Commenting for increased visibility - looks like the reactor-core
team has a potential solution, see https://github.com/reactor/reactor-core/pull/2859 .
If you can reproduce the issue locally, confirmation that the fix works is desired. See https://github.com/reactor/reactor-core/issues/2836#issuecomment-999797297 .
@Ernir @mp911de
The change done in the reactor core seems to fix this issue. However when running a lot of simultaneous requests (50k+) an error shows up
Error starting response. Replying error status io.r2dbc.postgresql.client.ReactorNettyClient$RequestQueueException: Cannot exchange messages because the request queue limit is exceeded
I guess that it is just a limitation of a single instance processing a lot of requests to try to simulate the lock behavior, in a real application this requests will be shared with multilple instances and this queue limit will be enough, am i right? There are some concerns we should address on this queue limitation?

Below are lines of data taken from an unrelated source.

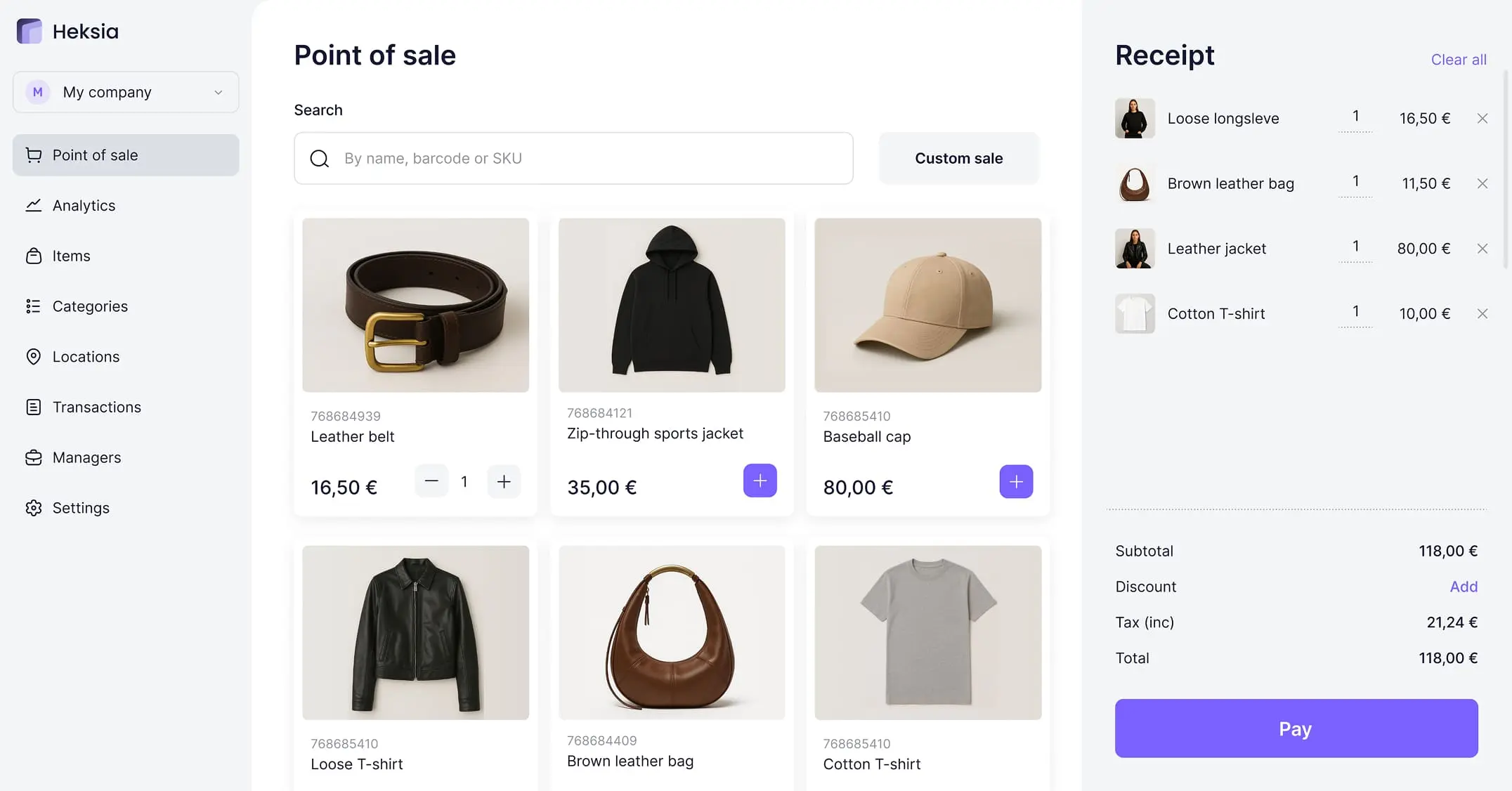This screenshot has width=1512, height=791.
Task: Remove Loose longsleve from receipt
Action: pos(1482,119)
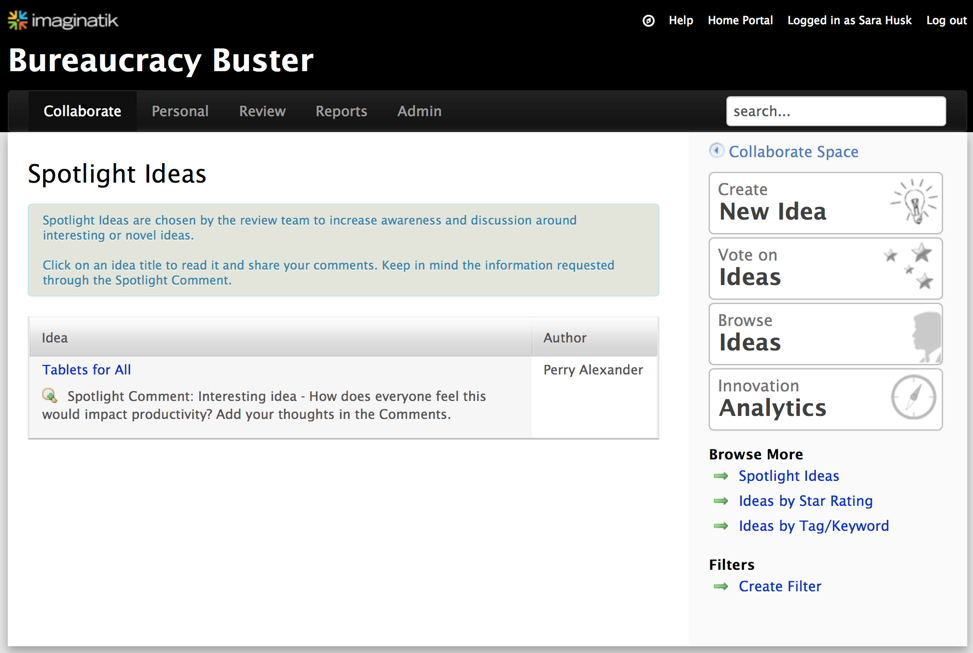Click the compass icon on Innovation Analytics

coord(914,398)
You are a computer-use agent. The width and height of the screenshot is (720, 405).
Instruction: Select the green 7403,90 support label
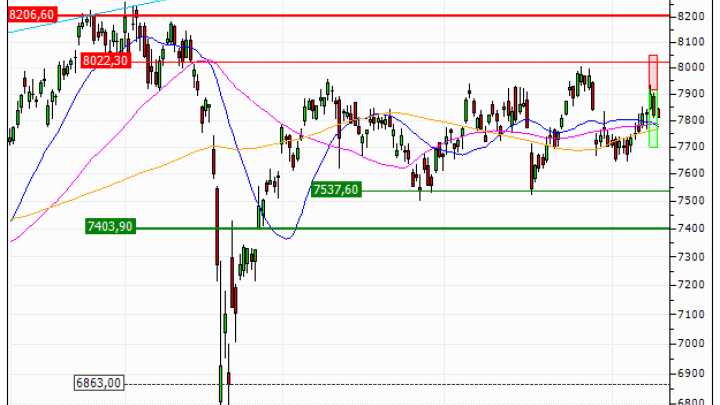110,227
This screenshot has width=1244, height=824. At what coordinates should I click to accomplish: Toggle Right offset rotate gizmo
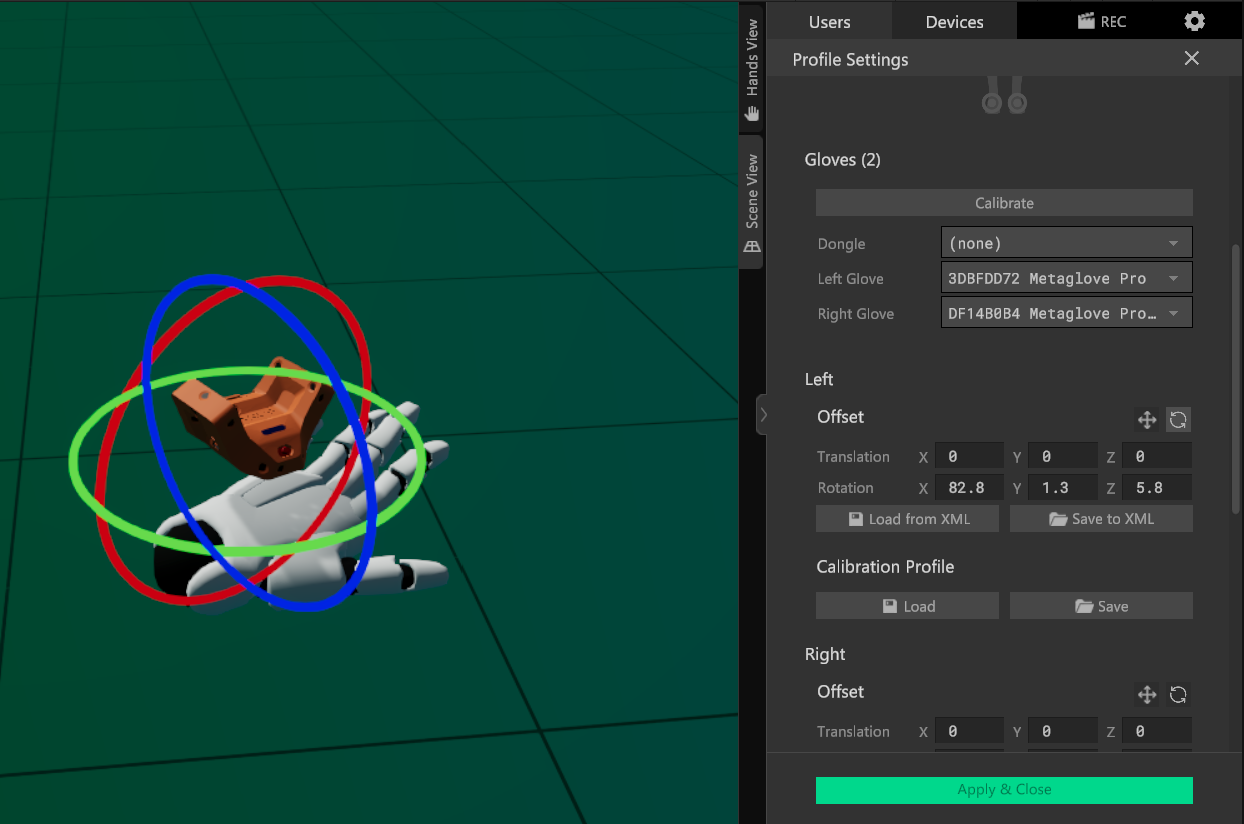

@rogtejada Have you published a snapshot? We would like to test it in our project.
@figroc No. An issue was opened on project-reactor (https://github.com/reactor/reactor-core/issues/2836) where a solution was proposed in this PR (https://github.com/reactor/reactor-core/pull/2859). I have just build this branch locally and used this artifact to run my tests
I can confirm that upgrading to Reactor Core 3.4.14 snapshots fixes the issue.
Bug Report
Versions
Current Behavior
This issue was first opened on r2dbc-postgresql, some discussion can be seen there https://github.com/pgjdbc/r2dbc-postgresql/issues/459
Then it was opened here: https://github.com/r2dbc/r2dbc-pool/issues/140
The result was a fix on the pool but it does not fix the problem.
We have created a new project without spring dependencies and the connection keeps getting stucked.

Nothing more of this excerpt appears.